After fighting the Krawl on five of Nanairo's seven planets, Rallen's boss, Commander Grant, reveals that the Krawl had established a base on the seventh planet, Meido; however, their spaceship is incapable of reaching this planet. Aldous reveals that ancient ruins found on one of the planets are actually a spaceship from an earlier civilization, and that it may be able to reach Meido. After gathering a number of Keystones, they are able to resurrect the spaceship and reach the Meido. After fighting through more hordes of Krawl, Rallen fights a large Krawl called Xelles that has the ability to heal whatever comes near it. After defeating it, Rallen fights a final Leader Krawl and kills it, thus ending the invasion - temporarily.

== Reception ==

The game received "mixed" reviews according to the review aggregation website Metacritic.

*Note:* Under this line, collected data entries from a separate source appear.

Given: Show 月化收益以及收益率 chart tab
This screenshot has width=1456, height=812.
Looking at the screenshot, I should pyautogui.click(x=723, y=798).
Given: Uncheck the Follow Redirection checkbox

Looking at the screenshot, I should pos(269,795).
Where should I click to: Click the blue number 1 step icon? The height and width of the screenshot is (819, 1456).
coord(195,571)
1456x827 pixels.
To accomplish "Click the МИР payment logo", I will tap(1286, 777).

In Japan, Famitsu gave it a score of one six, two sevens, and one six for a total of 26 out of 40, while Famitsu DS + Wii gave it a score of one eight and three sevens for a total of 29 out of 40.

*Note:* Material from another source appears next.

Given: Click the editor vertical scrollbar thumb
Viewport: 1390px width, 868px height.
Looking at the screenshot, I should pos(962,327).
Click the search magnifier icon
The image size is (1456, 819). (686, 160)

Detroit Free Press said that "The character designs aren't on Pokémons level, but the effort you devote to finding and raising these characters creates a level of attachment even Nintendo hasn't quite achieved." The Sydney Morning Herald said that the game is "Not what you might expect from Disney, Spectrobes is initially refreshing but quickly becomes dull." Anime News Network said that the game is "not necessarily a terrible game: in fact, it features quite a number of admirable traits. However, it's not a compelling one either. Gamers that have short attention spans and don't mind boring, repetitive gameplay may want to give it a try. However, everyone else will be wise to wait for the next true Pokémon releases to hit the system."

Aggregate score
| Aggregator | Score |
|---|---|
| Metacritic | 63/100 |

Review scores
| Publication | Score |
|---|---|
| Edge | 5/10 |
| Eurogamer | 6/10 |
| Famitsu | (DS+Wii) 29/40 26/40 |
| Game Informer | 6.5/10 |
| GamePro | 3/5 |
| GameSpot | 6/10 |
| GameSpy | 2.5/5 |
| GameTrailers | 6.3/10 |
| GameZone | 6.9/10 |
| IGN | 7/10 |
| Nintendo Power | 8/10 |
| Anime News Network | D |
| Detroit Free Press | 2/4 |

== Sequels ==
The sequel to Spectrobes, entitled Spectrobes: Beyond the Portals, was released in the U.S. on October 7, 2008. It features a new third-person 3-D field perspective and a map on the top screen. With this sequel, players can choose to play as either Rallen or Jeena. They are also able to play as the Spectrobes themselves when in battle. It was the second game to use Disney's online game and social network service DGamer, the first being The Chronicles of Narnia: Prince Caspian. The third and final game in the series, Spectrobes: Origins, was released for the Wii on August 18, 2009.